== WHAT IS ASKED ==
Please lay out the material from the line with "Click the orange product logo icon" up to and including the line with "coord(896,477)" as a two-column CSV with the columns request and answer. Each row holds one request and its answer, each in a single quoted field with line breaks replaced by spaces, and the pictures are left out.

───── TASK INPUTS ─────

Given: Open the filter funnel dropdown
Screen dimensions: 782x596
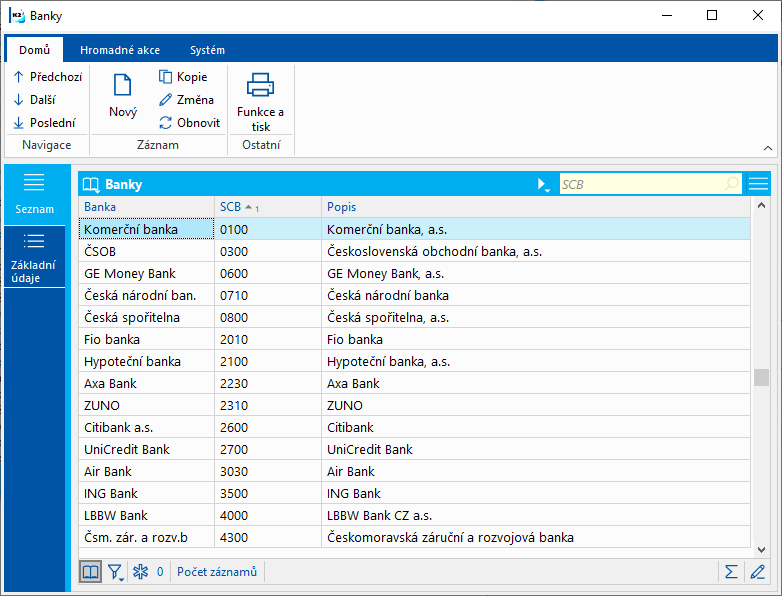Looking at the screenshot, I should point(116,572).
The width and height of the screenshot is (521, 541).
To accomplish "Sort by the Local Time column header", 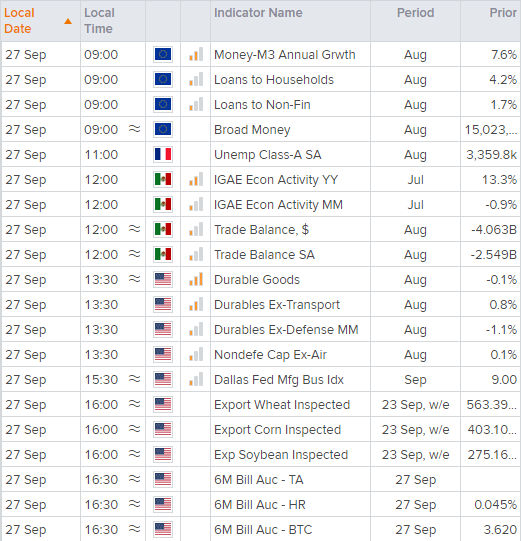I will pyautogui.click(x=99, y=21).
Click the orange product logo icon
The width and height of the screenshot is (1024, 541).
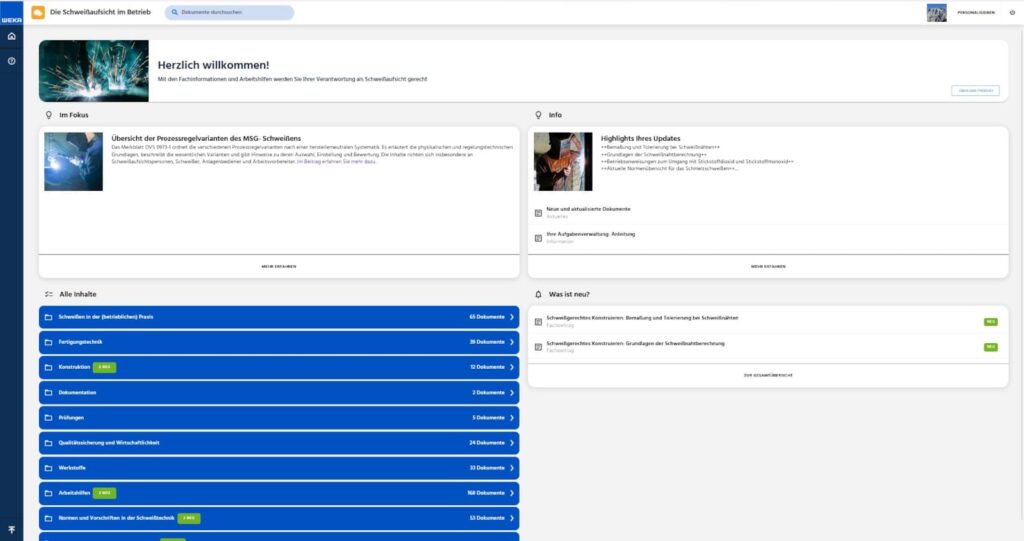[x=38, y=12]
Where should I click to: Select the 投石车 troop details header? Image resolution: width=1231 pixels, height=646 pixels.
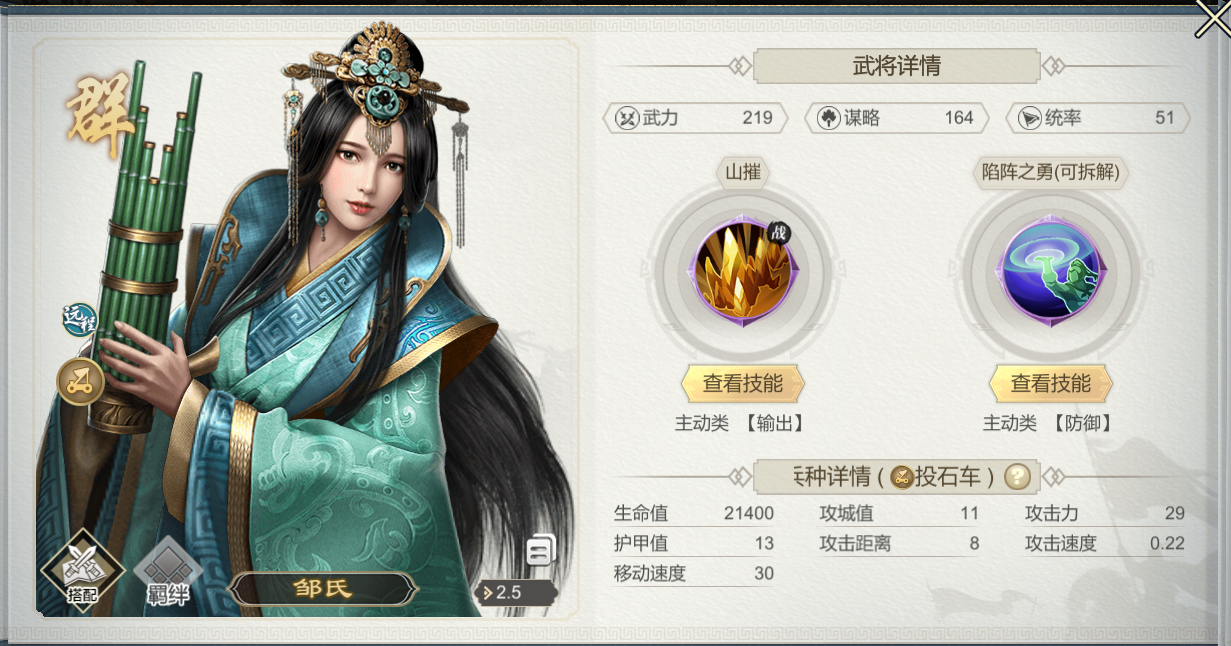coord(896,477)
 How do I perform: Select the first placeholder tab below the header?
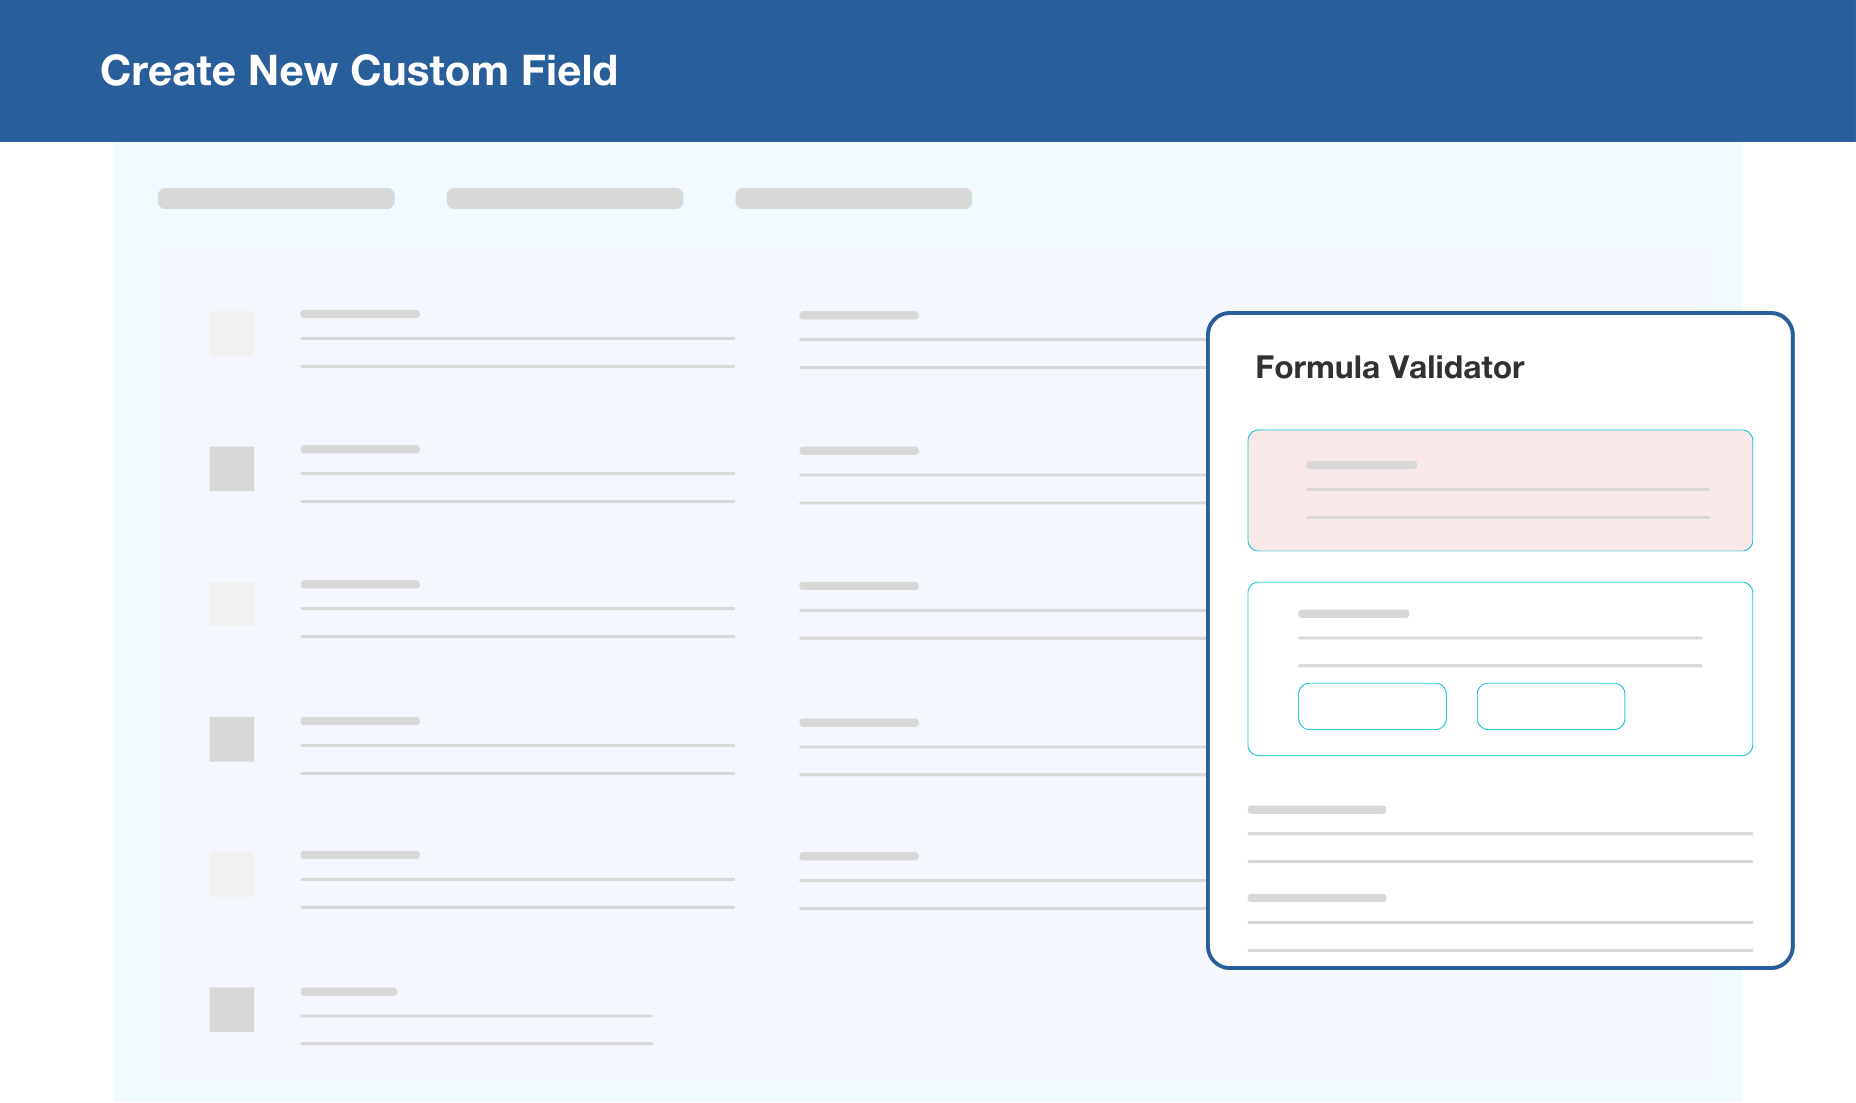276,198
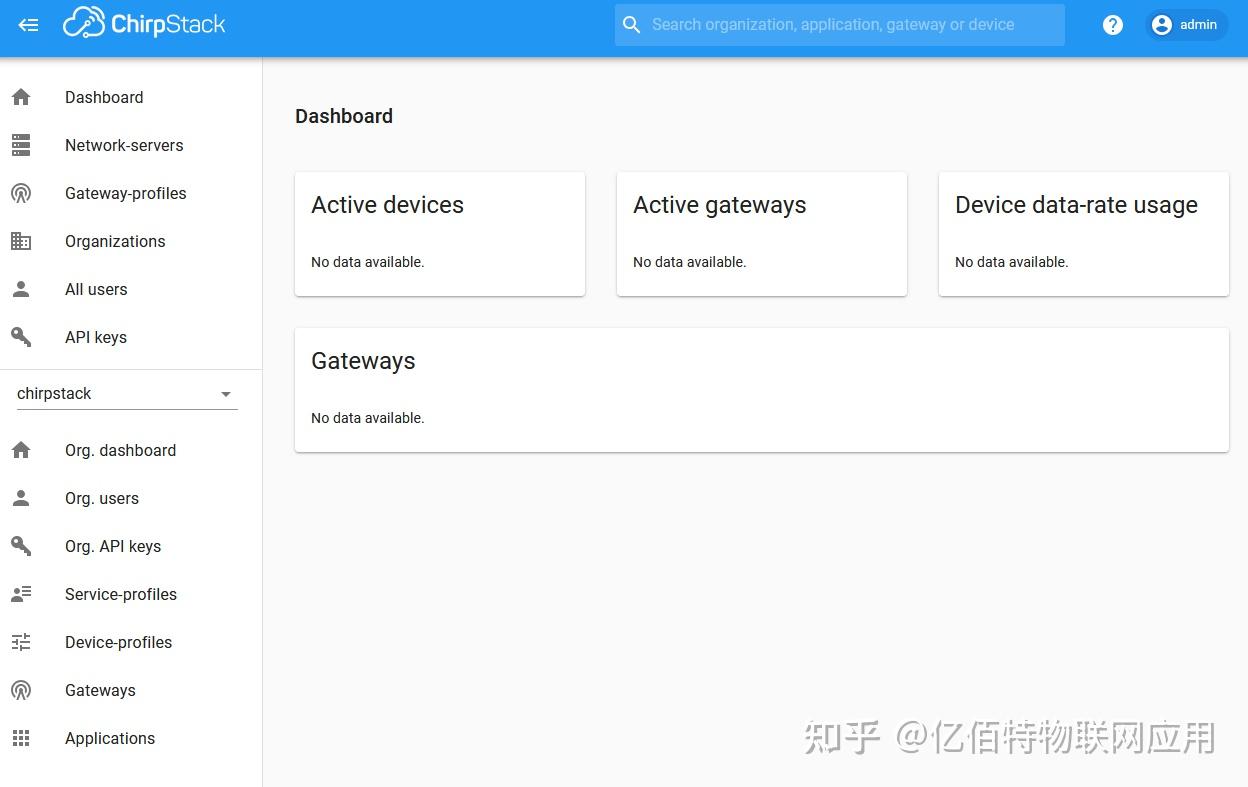Select Service-profiles in the sidebar
Viewport: 1248px width, 787px height.
click(120, 594)
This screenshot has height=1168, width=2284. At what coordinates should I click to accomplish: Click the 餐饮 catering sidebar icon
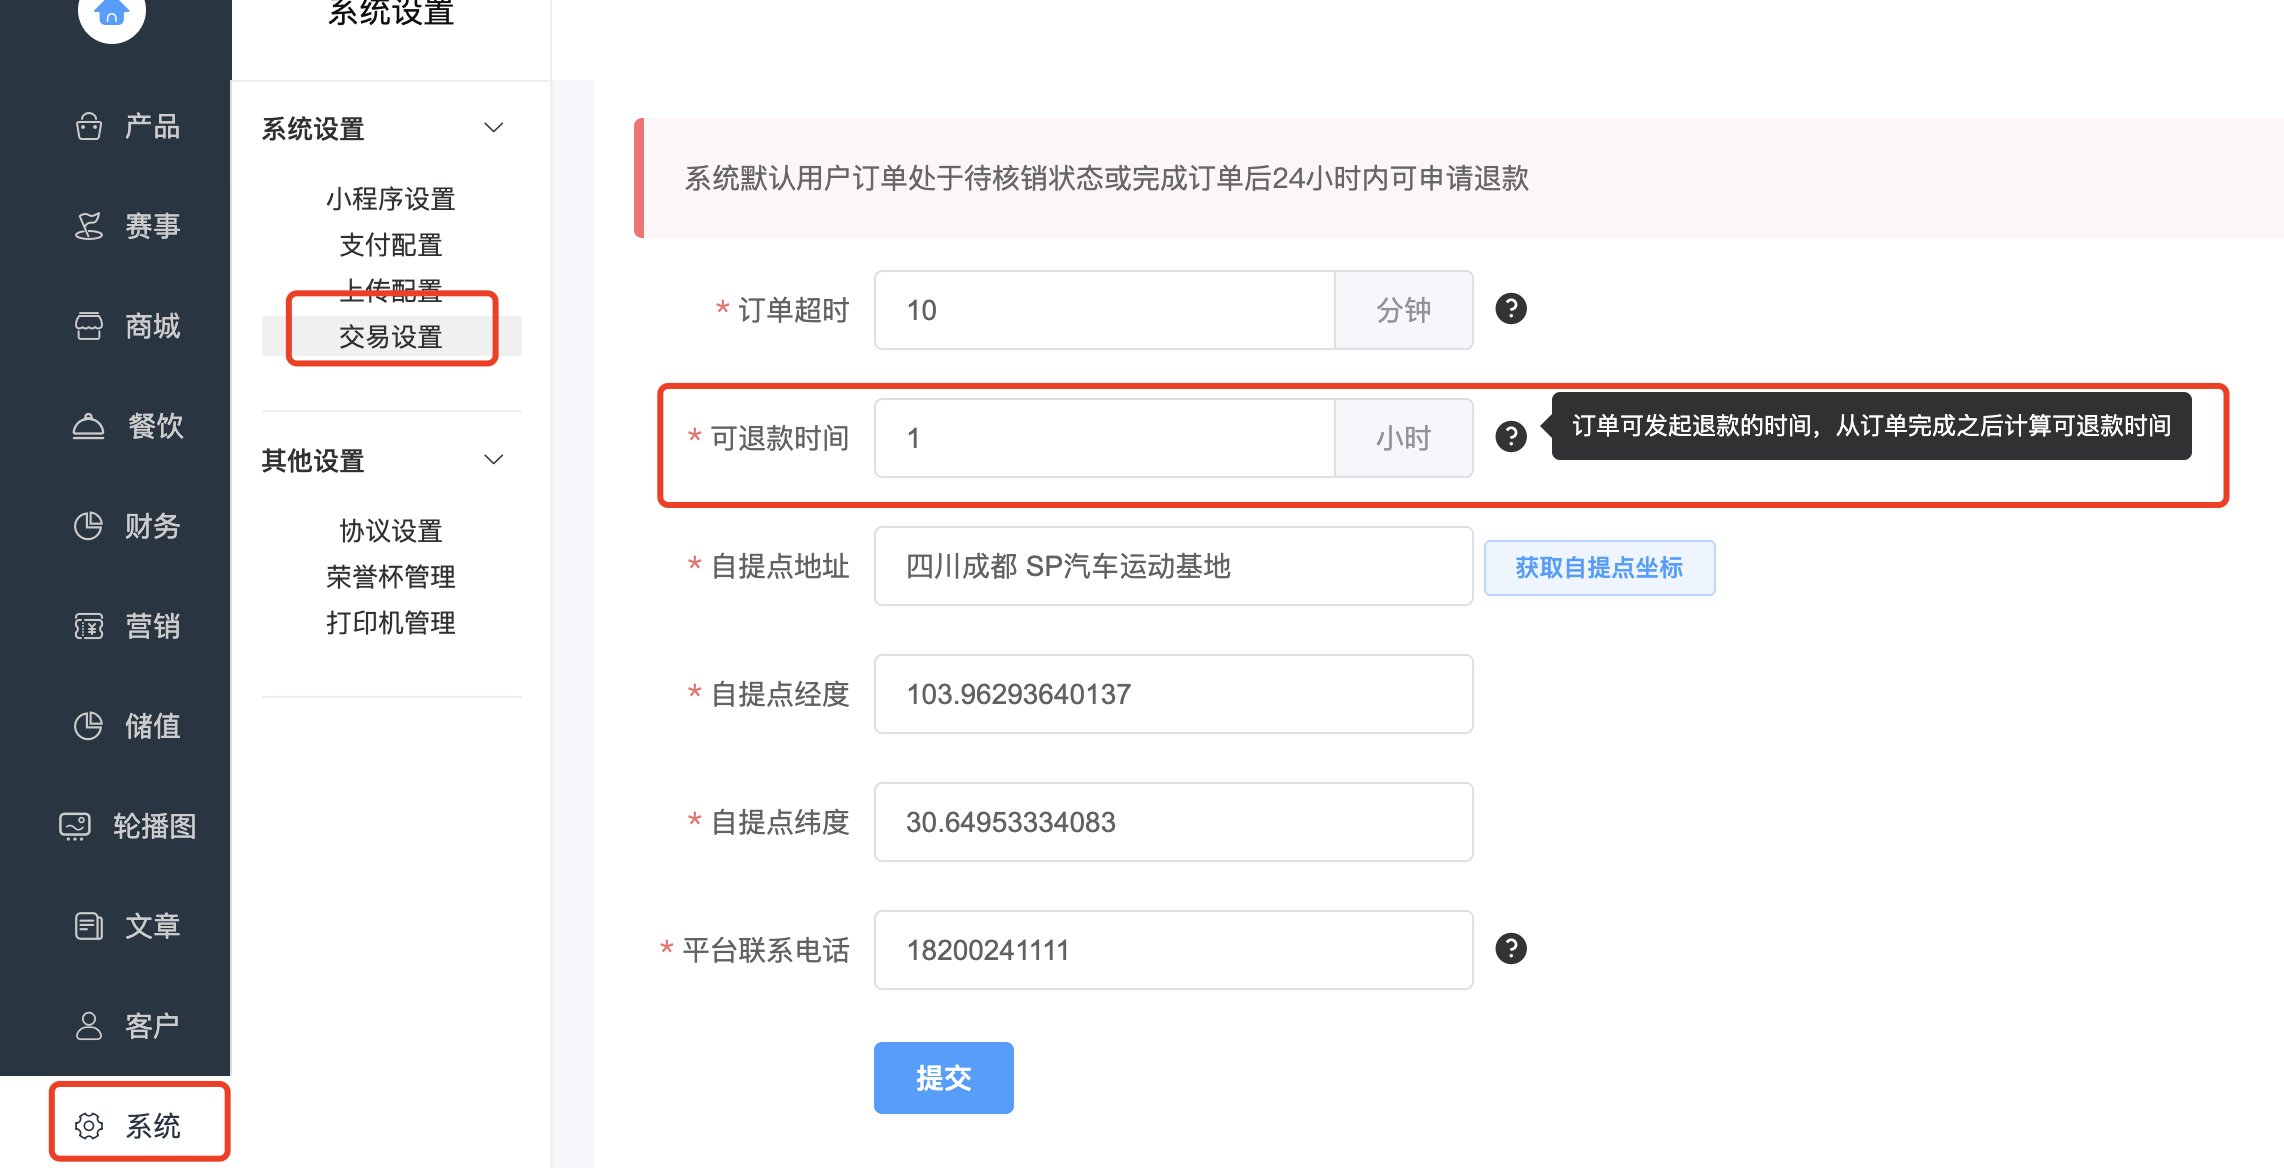(x=89, y=426)
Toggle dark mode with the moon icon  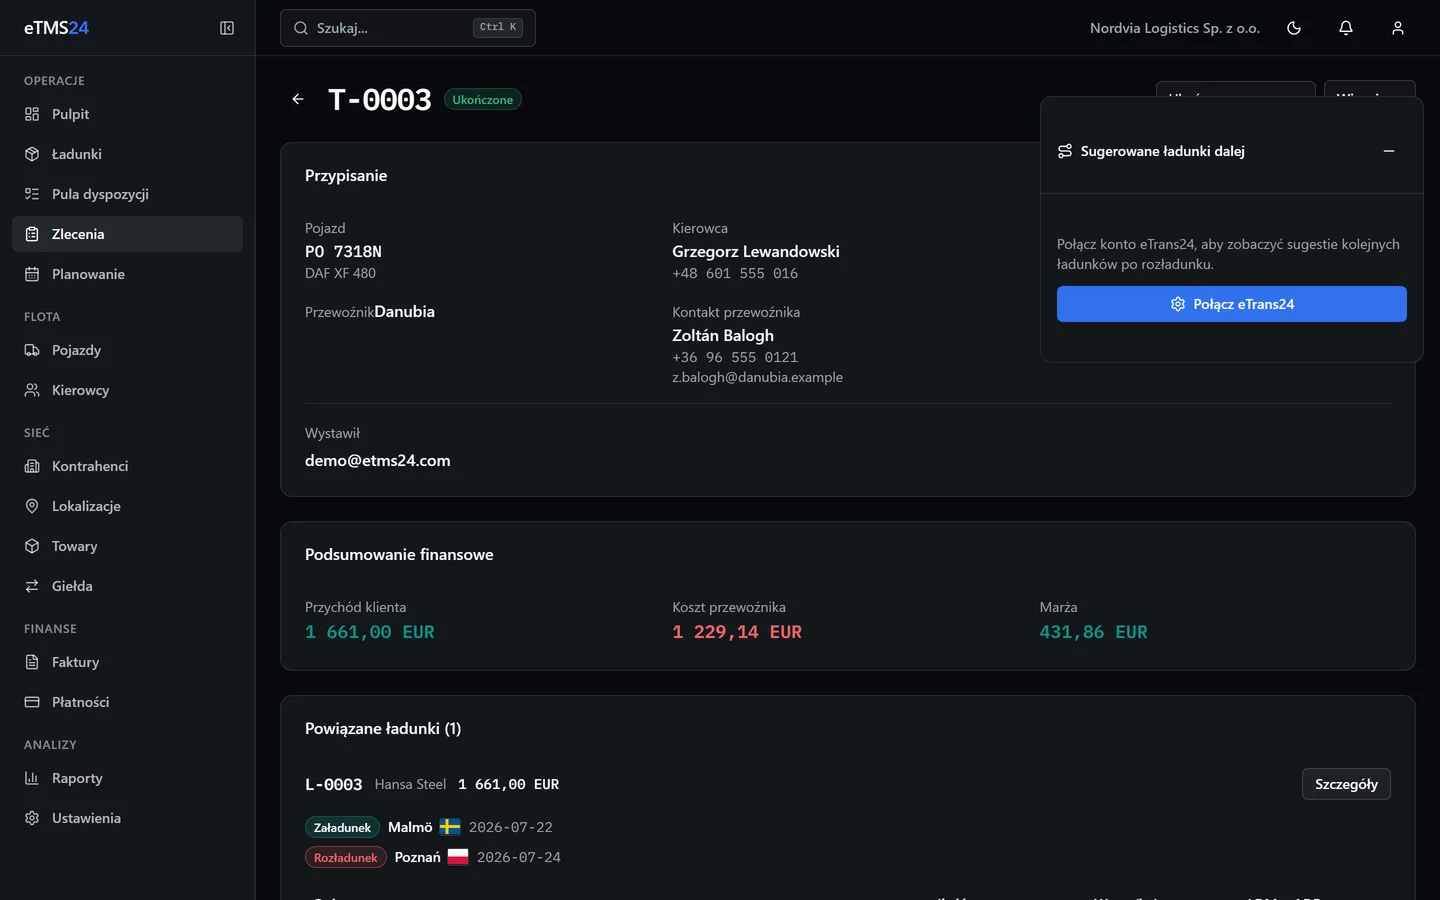(1294, 28)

─────

== REPLY ==
request,answer
"Click the orange product logo icon The width and height of the screenshot is (1024, 541).","[x=38, y=12]"
"Where should I click to: Select the 投石车 troop details header? Image resolution: width=1231 pixels, height=646 pixels.","coord(896,477)"